The situation does not improve once the inmate serves the sentence. Before and during a large portion of the twentieth century, the prison system in place was the Auburn system, a system that originated in New York in 1826 and later became a model for the world. This system was based on obedience and subordination from the inmate, an entirely custodial model, with no rehabilitating intentions. Of course “the consequence of this system was an atmosphere of despair among inmates, many of whom felt caught in an unending cycle of crime and punishment.” Another wire in the cage. It was argued that the system only trained the inmates for survival in prison, but nothing was further from rehabilitation in order to get reinserted in society. This resulted in high percentages re-incarcerations, which basically meant the removal from society of those individuals. Those prisoners that actually try and make it out of that cycle, they are denied employment and are never quite able to fit back into the mainstream society, are then forced back in due to lack of opportunities that the system itself provides for former convicts. As ere explains, “the formerly incarcerated could have their employment options reduced by as much as 59 percent and, if hired, their annual income reduced by as much as 28 percent, and their hourly wages reduced by as much as 19 percent.”

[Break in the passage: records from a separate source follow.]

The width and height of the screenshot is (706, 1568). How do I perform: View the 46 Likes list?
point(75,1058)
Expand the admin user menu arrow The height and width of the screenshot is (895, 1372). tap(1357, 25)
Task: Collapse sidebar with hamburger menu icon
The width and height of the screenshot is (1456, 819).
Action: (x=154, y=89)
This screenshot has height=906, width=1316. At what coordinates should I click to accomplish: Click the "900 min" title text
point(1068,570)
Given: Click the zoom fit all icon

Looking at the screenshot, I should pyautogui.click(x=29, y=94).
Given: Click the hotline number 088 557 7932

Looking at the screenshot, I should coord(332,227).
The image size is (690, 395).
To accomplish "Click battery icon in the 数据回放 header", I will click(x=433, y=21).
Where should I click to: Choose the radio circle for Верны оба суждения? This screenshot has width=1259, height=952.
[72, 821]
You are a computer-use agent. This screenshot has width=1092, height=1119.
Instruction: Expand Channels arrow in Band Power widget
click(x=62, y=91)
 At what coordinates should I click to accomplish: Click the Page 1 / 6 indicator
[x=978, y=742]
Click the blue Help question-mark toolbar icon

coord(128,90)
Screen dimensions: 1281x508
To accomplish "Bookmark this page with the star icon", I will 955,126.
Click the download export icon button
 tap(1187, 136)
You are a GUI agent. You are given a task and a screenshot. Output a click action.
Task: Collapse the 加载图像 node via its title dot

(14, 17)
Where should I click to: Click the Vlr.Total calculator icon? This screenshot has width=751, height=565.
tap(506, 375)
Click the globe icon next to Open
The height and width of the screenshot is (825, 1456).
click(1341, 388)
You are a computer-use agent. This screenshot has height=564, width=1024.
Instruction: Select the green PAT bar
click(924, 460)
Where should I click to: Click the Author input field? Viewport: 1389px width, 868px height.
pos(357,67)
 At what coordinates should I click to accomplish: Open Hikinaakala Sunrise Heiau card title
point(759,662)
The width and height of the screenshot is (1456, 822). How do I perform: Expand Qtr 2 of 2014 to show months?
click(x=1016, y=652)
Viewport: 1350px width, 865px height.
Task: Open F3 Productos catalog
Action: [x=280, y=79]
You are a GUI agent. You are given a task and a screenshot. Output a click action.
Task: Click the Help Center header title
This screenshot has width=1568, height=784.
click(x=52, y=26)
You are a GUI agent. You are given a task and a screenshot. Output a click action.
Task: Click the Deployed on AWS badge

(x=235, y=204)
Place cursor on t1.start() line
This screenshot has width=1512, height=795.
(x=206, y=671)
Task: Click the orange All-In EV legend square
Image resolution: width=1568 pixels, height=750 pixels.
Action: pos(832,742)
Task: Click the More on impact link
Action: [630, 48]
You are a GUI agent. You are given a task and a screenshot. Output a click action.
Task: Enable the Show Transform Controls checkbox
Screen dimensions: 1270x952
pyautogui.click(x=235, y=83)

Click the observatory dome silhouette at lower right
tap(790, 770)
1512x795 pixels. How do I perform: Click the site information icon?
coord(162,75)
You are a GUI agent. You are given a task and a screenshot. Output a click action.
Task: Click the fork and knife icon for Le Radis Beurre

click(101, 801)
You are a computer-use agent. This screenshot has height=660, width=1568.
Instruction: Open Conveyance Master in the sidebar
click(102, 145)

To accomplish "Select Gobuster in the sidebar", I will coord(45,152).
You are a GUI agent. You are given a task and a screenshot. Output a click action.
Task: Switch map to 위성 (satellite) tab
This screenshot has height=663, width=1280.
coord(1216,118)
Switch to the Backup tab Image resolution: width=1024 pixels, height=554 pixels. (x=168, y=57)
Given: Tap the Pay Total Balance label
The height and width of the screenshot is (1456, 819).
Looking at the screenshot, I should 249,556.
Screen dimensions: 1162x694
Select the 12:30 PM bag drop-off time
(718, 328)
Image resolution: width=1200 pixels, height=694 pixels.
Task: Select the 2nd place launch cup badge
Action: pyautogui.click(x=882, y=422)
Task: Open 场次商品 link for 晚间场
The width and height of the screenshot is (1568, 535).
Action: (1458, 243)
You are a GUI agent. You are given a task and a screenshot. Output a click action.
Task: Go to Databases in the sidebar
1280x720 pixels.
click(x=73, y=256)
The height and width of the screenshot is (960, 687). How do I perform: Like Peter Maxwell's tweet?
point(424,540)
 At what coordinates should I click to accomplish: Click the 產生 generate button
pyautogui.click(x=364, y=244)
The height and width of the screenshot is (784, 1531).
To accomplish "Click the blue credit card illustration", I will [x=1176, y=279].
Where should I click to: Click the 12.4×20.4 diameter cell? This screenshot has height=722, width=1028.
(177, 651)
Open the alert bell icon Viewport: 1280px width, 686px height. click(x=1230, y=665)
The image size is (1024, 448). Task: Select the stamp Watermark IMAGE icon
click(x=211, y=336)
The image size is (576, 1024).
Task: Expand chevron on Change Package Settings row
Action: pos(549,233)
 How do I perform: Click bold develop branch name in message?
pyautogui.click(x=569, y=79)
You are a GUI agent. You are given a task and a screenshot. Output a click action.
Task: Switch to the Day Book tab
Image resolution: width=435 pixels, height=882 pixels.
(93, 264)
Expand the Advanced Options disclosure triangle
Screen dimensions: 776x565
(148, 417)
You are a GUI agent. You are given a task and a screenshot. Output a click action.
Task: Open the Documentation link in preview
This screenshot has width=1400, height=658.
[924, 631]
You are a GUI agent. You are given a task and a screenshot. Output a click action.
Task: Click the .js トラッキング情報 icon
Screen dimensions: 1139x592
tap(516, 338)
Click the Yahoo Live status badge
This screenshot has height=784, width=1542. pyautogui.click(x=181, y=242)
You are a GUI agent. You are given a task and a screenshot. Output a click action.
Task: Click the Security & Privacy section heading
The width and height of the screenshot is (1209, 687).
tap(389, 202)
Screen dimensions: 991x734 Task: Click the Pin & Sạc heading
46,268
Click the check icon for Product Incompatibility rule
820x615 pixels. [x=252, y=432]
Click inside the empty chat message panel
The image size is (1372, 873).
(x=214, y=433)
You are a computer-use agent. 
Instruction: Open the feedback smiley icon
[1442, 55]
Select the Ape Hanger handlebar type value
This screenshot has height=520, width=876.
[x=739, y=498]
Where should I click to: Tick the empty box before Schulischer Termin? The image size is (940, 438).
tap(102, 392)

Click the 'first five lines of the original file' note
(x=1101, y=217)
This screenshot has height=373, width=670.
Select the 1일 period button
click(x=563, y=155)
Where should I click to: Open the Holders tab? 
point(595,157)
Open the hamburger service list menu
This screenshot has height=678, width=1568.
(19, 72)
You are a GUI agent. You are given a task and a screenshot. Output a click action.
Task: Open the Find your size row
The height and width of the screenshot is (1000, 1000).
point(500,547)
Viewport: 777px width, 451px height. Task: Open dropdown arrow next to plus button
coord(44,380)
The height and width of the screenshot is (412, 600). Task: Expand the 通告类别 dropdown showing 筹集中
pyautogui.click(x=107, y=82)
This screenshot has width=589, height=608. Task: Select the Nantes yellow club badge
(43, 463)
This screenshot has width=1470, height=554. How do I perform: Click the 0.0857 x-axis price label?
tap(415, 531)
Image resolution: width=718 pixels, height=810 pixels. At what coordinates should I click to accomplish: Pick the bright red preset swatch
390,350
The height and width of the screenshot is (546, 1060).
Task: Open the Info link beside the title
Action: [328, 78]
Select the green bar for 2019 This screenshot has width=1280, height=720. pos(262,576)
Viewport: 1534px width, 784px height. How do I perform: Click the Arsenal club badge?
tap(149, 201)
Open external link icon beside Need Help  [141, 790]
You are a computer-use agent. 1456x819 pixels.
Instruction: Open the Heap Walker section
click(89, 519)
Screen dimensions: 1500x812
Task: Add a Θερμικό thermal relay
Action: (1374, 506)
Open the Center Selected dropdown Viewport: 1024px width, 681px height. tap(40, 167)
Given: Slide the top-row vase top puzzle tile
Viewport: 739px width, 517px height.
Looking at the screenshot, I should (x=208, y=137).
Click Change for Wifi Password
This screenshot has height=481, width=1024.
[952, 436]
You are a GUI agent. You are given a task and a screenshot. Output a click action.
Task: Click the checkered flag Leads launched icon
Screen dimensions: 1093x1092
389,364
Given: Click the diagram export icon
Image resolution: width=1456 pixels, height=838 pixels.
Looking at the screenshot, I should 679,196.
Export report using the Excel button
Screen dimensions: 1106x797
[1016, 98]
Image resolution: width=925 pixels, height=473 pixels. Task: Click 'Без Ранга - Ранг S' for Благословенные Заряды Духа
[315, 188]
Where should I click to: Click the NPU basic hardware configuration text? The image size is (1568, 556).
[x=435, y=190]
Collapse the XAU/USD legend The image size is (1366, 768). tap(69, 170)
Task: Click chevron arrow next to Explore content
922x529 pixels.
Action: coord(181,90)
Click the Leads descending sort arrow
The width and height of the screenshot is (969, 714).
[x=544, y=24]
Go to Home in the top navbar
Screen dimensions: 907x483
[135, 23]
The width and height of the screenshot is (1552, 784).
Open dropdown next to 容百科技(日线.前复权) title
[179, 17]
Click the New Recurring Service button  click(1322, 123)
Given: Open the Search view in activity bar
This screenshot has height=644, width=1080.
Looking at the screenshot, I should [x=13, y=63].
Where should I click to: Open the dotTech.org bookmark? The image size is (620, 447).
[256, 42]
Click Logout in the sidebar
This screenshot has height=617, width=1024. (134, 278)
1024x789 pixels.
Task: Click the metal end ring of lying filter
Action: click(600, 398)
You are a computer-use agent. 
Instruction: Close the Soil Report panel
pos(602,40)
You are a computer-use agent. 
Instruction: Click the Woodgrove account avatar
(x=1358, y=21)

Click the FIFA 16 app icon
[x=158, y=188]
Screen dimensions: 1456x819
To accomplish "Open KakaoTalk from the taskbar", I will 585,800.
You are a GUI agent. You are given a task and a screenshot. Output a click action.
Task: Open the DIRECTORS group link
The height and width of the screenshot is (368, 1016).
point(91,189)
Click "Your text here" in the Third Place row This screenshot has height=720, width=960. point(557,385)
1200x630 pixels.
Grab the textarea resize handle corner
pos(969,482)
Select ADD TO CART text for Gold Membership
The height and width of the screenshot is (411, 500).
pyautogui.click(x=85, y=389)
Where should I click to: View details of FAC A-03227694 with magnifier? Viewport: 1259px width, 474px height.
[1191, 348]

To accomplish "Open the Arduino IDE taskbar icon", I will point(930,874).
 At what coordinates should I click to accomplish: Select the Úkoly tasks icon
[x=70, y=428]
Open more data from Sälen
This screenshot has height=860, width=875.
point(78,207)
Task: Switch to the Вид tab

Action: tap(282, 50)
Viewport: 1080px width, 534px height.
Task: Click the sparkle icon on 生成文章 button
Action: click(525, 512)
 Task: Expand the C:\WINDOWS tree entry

Another wire in the cage is the issue of prison construction as economic developments in shrinking cities in the late post-war period. As cities’ industries waned, the new business that could support or make a city bloom was prison state. Heather Ann Thompson argues that “during the later postwar period, annual meetings of the American Correctional Association became little more than trade shows where for-profit firms hawked their goods and services. Whether a business sold bricks and mortar, or barbed wire, or uniforms, or beds, or sophisticated architectural plans for more secure penal facilities, the carceral state was a boom.” In the same article Thompson explains that the the early 1970s there were only two prisons in the Adirondack district of upstate New York, but by the late 1990s it had eighteen correctional facilities and one more in construction. This tremendous growth in prison development in the Upstate New York region, of course, demanded a growth in inmate population. This demand was easily met by a system that was already in place. Big cities in the New York State region produce criminals that are housed in prisons scattered in the Upstate New York, thus allowing for economic development of such areas.